Western Nebraska Observer - Observations all along the line - Kimball & the Southern Panhandle First

By Daria Anderson-Faden
The Observer 

For Some, Local Harvest Twice As Long


August 8, 2019

Daria Anderson-Faden

Logs and other debris were carried by "rivers" of water to Banner County roads after more than 5 inches of rain fell on Thursday, Aug. 1.

While everyone was out in the field, Wanda Hagstrom provided an update on harvest from the southern part of Kimball County. She said that harvest was "slow and patchy, which is unusual for us." She indicated that harvest this year would take twice as long.

They started last Friday with four loads of seed wheat, and Saturday they cut regular wheat that went to town. She said Sunday was pretty good, "but they had to go find some dry stuff."

The Hagstroms cut their own wheat with one combine and 2 semis and a couple of farm trucks to get everything to town.

The farm is south of Kimball and 2 miles west. In addition to wheat, they have proso millet.
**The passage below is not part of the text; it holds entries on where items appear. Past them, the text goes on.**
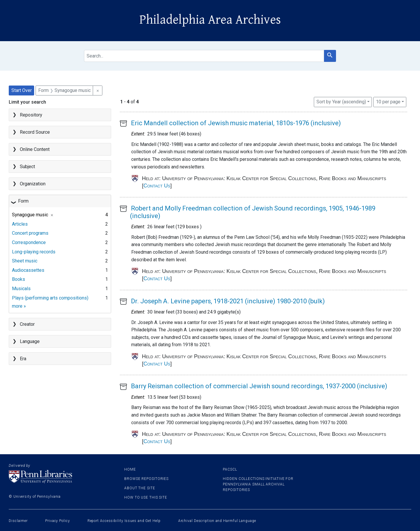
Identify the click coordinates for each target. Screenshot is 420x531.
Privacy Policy (57, 521)
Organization (33, 184)
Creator (27, 324)
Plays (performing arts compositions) (50, 298)
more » (19, 306)
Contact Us (157, 186)
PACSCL (230, 469)
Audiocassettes (28, 270)
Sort (341, 102)
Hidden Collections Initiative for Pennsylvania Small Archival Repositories (258, 484)
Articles (20, 224)
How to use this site (146, 497)
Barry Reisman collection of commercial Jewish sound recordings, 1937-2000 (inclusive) (259, 386)
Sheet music (24, 261)
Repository (31, 115)
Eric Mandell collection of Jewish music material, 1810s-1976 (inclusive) (236, 123)
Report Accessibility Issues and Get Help (124, 521)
Mrs. Hagstrom said the proso millet looks good but "could stand a drink without hail."

Central Banner County got a "huge drink" on Thursday. A large area around Double L Country Store received a horrendous rain on Thursday afternoon, a week ago.
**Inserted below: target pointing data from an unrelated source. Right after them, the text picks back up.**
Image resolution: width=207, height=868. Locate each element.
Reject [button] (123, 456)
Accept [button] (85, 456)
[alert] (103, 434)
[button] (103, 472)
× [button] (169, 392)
Joel Cross reported that they received over 5 inches of rain in a little more than one hour.

"I never had this much water come through this yard," he said.

They were just ready to start cutting some wheat and it began to sprinkle, then it drenched them.
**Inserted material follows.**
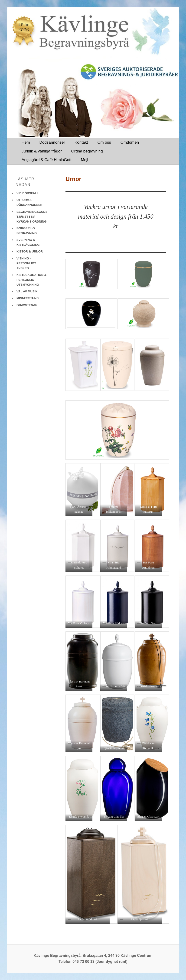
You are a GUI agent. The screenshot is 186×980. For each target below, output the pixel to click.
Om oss (104, 142)
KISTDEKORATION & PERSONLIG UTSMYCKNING (31, 280)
He said it came in torrents and the storm seemed to stall over that area. Some places received Ping Pong sized hail while others only had to deal with the downpour. Cross said they got a little hail on some ground north of him but nothing too bad.

Cross said he and his sons put their organic wheat in the bin with no air, "so it's gotta to be dry." They did think they could cut west of their place because it didn't rain there at all. He said he had some "dang good wheat."

They also have proso millet and other feed for cattle. He predicted an early freeze but knows many producers need the freeze to hold off for quite a while.